Napisał http://www.gaminator.pl/gra-pc/1421,The-Sims-2-Na-Studiach.html
Przede wszystkim - trzy nowe instrumenty: gitarę elektryczną, fikuśny bas i perkusję, na których nasi podopieczni brzdąkają od czasu do czasu, by rozładować napięcie i zwiększyć swoją kreatywność. Dodatkowo, jeżeli ustawimy instrumenty w jednym pomieszczeniu, a jeden z Simów zacznie grać, pozostali mogą mu akompaniować - efektu końcowego da się słuchać bez zgrzytania zębami już na czwartej kropce kreatywności. Dodatkowo, możemy im dostawić czwartego, który uzupełni utwór o rapowany tekst, a nasze gwiazdy zostaną wynagrodzone przez słuchaczy, wrzucających drobne do postawionych przed instrumentami słoiczków. Dzięki temu mamy kolejne, po stypendiach, źródło zarobku i nie musimy wysyłać nikogo do pracy na pół etatu w kafejce czy stołówce (bo taka możliwość też istnieje).

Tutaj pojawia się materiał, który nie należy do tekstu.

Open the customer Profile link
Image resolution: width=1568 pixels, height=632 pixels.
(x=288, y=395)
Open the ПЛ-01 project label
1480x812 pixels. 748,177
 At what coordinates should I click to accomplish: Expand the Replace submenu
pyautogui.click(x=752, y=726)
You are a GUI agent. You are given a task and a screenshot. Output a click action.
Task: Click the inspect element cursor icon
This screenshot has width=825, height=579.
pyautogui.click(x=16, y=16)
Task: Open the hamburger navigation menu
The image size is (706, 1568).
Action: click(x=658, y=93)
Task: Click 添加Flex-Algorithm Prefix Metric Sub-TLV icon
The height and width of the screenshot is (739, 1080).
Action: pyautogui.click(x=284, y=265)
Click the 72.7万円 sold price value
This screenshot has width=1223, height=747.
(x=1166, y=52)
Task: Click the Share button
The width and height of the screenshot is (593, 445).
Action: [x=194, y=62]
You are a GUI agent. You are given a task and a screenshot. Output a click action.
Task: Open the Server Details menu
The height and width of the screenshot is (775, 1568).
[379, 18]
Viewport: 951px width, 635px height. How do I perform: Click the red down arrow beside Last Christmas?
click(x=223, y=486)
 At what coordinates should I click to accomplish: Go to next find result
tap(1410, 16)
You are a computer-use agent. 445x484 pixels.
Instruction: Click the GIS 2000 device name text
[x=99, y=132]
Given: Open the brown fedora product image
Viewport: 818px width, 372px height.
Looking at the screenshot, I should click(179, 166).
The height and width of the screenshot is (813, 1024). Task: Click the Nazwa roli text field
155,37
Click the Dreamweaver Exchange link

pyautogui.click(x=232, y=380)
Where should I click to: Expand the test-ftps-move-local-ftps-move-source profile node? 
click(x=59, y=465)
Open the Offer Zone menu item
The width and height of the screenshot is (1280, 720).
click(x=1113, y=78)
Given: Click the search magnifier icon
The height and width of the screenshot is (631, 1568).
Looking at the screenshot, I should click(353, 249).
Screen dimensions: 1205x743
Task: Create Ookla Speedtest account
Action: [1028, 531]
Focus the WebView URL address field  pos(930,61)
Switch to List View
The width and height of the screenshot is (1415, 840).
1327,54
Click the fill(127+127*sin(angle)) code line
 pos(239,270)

Z innych rozrywek mamy kompaktową lodówkę, w sam raz do zaparkowania w pokoju, beczkę z pi... eeee, sokiem, fajkę wodną do puszczania bąbelków, przenośną konsolkę i odtwarzacz MP3, a także zawsze przydatny telefon komórkowy - trzy ostatnie kupowane w automatycznym kiosku z technologicznymi gadżetami i sprytnie chowane przez naszych Simów w kieszeniach. Gdyby wzięło nas na rozbudowę mięśni, znany z "podstawki" sprzęt do siłowni został rozbudowany o bieżnię i trzy warianty ustrojstwa do dźwigania ciężarów, nieco tańsze od zestawu full wypas. Dodatkowo, możemy posłuchać nowej stacji radiowej pt. "Studencki Rock", na której potrzeby kilka niezależnych kapel nagrało swoje piosenki po simowemu.